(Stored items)
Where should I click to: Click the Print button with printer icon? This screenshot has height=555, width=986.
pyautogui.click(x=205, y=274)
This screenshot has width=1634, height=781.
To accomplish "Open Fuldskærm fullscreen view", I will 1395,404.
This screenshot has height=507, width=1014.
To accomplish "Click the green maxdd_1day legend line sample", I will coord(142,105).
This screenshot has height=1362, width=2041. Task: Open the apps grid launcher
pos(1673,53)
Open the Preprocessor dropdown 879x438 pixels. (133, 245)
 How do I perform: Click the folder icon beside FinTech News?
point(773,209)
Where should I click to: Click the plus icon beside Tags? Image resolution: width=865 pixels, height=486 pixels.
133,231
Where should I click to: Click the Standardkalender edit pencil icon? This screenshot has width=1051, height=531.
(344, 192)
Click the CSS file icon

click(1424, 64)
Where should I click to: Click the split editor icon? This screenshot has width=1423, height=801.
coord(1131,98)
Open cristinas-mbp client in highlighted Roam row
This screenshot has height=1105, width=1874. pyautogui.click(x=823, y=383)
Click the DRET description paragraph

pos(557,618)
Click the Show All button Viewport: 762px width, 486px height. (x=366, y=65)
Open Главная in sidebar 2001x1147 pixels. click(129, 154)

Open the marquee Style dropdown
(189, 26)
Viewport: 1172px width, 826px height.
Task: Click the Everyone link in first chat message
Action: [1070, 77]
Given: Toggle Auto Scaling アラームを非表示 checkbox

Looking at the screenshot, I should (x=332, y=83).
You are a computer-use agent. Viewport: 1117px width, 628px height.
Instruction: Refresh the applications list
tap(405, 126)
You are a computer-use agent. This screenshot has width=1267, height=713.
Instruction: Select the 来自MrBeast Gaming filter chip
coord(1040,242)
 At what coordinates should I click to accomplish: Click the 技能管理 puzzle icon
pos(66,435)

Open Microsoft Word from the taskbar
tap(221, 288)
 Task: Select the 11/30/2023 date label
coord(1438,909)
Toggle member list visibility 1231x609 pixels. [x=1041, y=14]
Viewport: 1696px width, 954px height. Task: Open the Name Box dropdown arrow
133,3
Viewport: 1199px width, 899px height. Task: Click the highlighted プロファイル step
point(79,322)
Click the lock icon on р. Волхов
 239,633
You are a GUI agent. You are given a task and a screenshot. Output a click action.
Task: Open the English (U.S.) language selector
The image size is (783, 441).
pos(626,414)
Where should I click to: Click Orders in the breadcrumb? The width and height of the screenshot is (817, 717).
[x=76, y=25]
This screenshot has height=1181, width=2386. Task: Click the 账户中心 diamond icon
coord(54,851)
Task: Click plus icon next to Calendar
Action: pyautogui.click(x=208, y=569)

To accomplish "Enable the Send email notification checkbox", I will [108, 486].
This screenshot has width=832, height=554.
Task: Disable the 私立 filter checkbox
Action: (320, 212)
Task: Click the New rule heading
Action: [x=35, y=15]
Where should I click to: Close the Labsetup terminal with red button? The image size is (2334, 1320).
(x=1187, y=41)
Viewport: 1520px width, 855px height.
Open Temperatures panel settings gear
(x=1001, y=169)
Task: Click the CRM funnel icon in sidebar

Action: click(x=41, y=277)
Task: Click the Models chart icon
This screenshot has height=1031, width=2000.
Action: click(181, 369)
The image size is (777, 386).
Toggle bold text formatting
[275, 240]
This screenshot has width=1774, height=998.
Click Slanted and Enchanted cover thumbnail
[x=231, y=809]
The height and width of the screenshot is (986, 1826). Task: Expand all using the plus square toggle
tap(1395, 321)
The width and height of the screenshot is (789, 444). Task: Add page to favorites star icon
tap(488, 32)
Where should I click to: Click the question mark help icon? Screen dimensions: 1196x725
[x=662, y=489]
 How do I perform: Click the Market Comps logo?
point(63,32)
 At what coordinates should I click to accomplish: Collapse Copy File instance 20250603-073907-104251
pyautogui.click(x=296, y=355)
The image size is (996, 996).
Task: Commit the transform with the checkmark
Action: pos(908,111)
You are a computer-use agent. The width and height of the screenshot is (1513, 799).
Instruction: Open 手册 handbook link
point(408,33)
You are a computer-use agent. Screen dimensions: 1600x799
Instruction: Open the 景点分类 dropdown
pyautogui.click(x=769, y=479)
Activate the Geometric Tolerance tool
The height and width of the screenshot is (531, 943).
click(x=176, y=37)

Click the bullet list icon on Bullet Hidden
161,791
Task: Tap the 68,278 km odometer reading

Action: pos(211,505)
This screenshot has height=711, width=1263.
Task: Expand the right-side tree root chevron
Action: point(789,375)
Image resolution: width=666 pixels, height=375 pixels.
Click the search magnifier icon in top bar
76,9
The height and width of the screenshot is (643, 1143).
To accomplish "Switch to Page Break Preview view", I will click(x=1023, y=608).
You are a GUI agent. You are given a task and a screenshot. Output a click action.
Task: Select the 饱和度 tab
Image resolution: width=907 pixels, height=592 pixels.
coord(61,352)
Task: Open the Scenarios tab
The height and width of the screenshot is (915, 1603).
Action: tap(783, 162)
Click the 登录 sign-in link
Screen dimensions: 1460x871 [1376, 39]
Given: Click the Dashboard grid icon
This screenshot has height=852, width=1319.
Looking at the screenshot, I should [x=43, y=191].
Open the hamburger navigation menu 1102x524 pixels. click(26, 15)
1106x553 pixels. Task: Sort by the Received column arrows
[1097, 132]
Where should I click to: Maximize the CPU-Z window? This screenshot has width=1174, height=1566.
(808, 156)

## EXERCISE REQUIREMENTS
Looking back over the records above, in how many lines does the word "computer" occur? Give the number alone.

## TASK RESPONSE
4